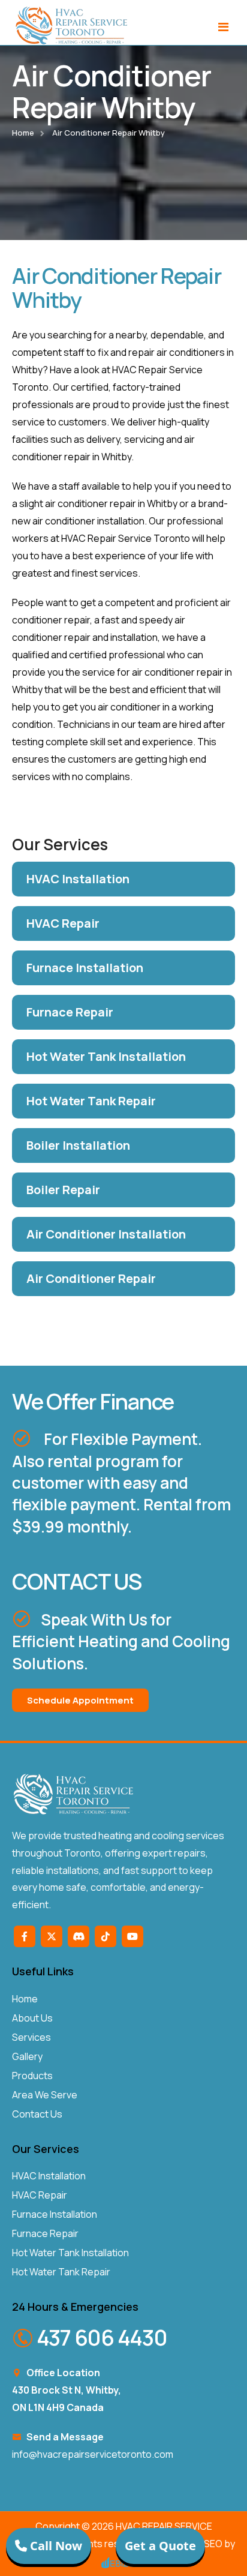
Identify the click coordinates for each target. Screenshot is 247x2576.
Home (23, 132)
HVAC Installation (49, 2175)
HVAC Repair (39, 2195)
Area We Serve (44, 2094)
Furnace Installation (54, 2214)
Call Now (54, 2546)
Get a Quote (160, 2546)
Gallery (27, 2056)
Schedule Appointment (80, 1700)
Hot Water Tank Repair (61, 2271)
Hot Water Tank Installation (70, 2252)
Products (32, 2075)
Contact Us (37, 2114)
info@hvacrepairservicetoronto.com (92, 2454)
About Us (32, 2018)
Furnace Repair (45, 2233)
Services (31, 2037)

Action item ▸ Give back the data verbatim. The pictures are not part of the copy.

Response for this exercise ▸
Identify the click coordinates for each target. Screenshot is 247x2576.
Home (23, 132)
HVAC Installation (49, 2175)
HVAC Repair (39, 2195)
Area We Serve (44, 2094)
Furnace Installation (54, 2214)
Call Now (54, 2546)
Get a Quote (160, 2546)
Gallery (27, 2056)
Schedule Appointment (80, 1700)
Hot Water Tank Repair (61, 2271)
Hot Water Tank Installation (70, 2252)
Products (32, 2075)
Contact Us (37, 2114)
info@hvacrepairservicetoronto.com (92, 2454)
About Us (32, 2018)
Furnace Repair (45, 2233)
Services (31, 2037)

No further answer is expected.